Required work -
Which lines in the entries below contain the string "each", with case counting? Return those lines in full.

Dataset -
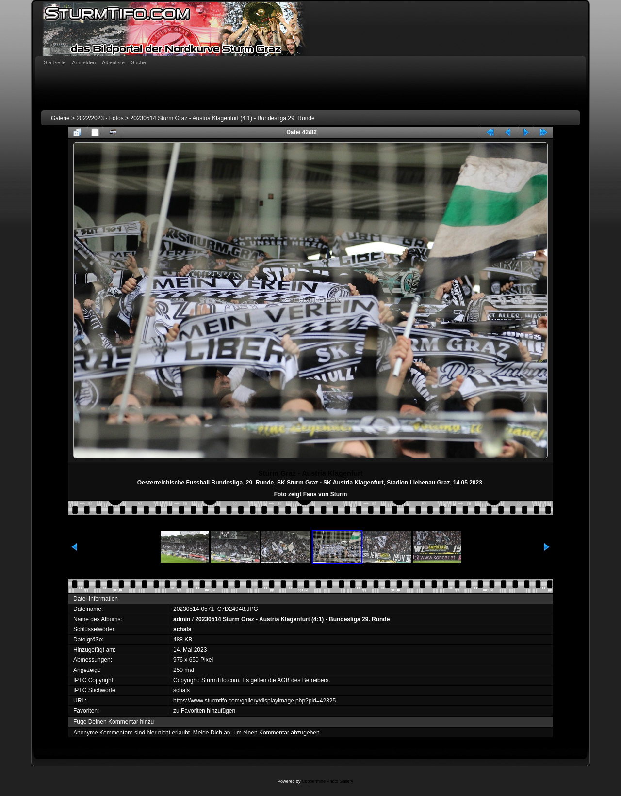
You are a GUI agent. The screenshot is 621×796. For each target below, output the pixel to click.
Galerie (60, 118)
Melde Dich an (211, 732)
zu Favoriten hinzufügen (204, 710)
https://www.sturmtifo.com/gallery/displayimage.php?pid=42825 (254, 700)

---

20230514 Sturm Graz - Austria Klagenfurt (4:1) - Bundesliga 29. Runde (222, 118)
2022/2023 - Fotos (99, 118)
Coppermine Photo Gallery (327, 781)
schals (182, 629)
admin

...

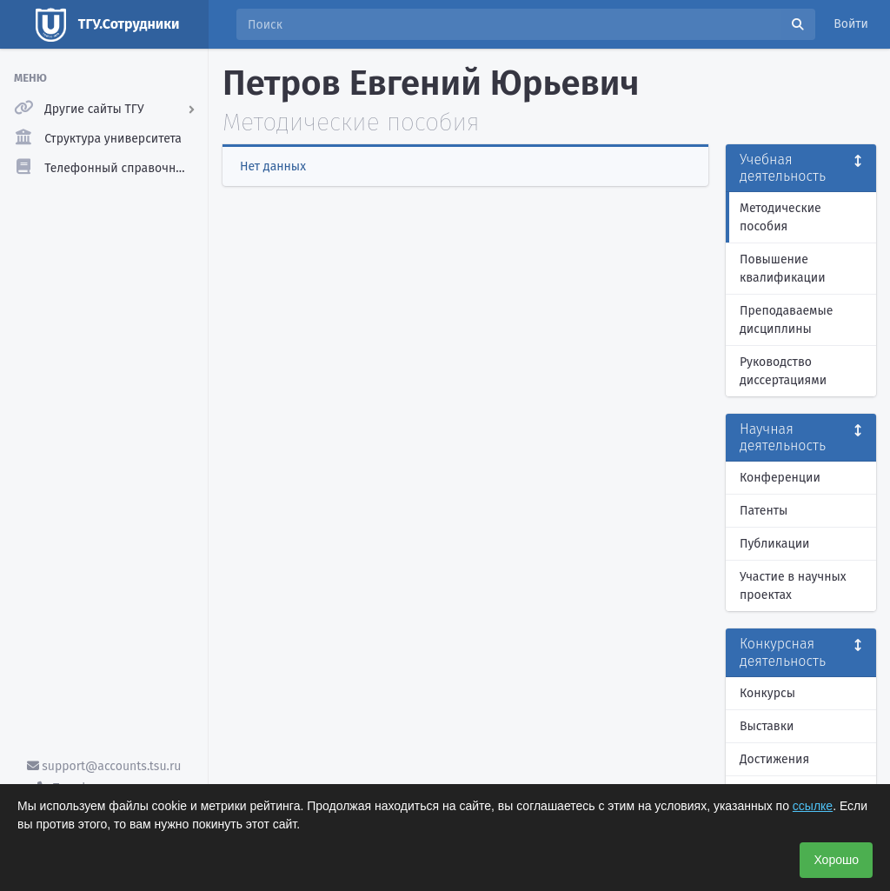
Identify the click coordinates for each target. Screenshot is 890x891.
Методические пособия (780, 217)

Task answer -
You are a GUI agent. The screenshot is 621×796. For each target below, output the pixel to click.
Identify the click coordinates for each target. Screenshot is 890x891.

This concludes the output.